--- Information provided Enclosed Below ---

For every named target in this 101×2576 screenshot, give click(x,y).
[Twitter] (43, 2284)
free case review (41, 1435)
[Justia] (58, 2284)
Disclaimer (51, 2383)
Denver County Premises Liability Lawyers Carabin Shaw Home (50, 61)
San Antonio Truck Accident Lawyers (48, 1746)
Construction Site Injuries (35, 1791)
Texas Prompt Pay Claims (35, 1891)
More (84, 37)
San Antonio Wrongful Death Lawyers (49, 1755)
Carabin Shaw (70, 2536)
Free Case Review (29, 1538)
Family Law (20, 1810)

--- End of Enclosed Information provided ---

» Problem to work on
Output the whole listing above again, word for word.

» The answer
For every named target in this 101×2576 screenshot, give click(x,y).
[Twitter] (43, 2284)
free case review (41, 1435)
[Justia] (58, 2284)
Disclaimer (51, 2383)
Denver County Premises Liability Lawyers Carabin Shaw Home (50, 61)
San Antonio Truck Accident Lawyers (48, 1746)
Construction Site Injuries (35, 1791)
Texas Prompt Pay Claims (35, 1891)
More (84, 37)
San Antonio Wrongful Death Lawyers (49, 1755)
Carabin Shaw (70, 2536)
Free Case Review (29, 1538)
Family Law (20, 1810)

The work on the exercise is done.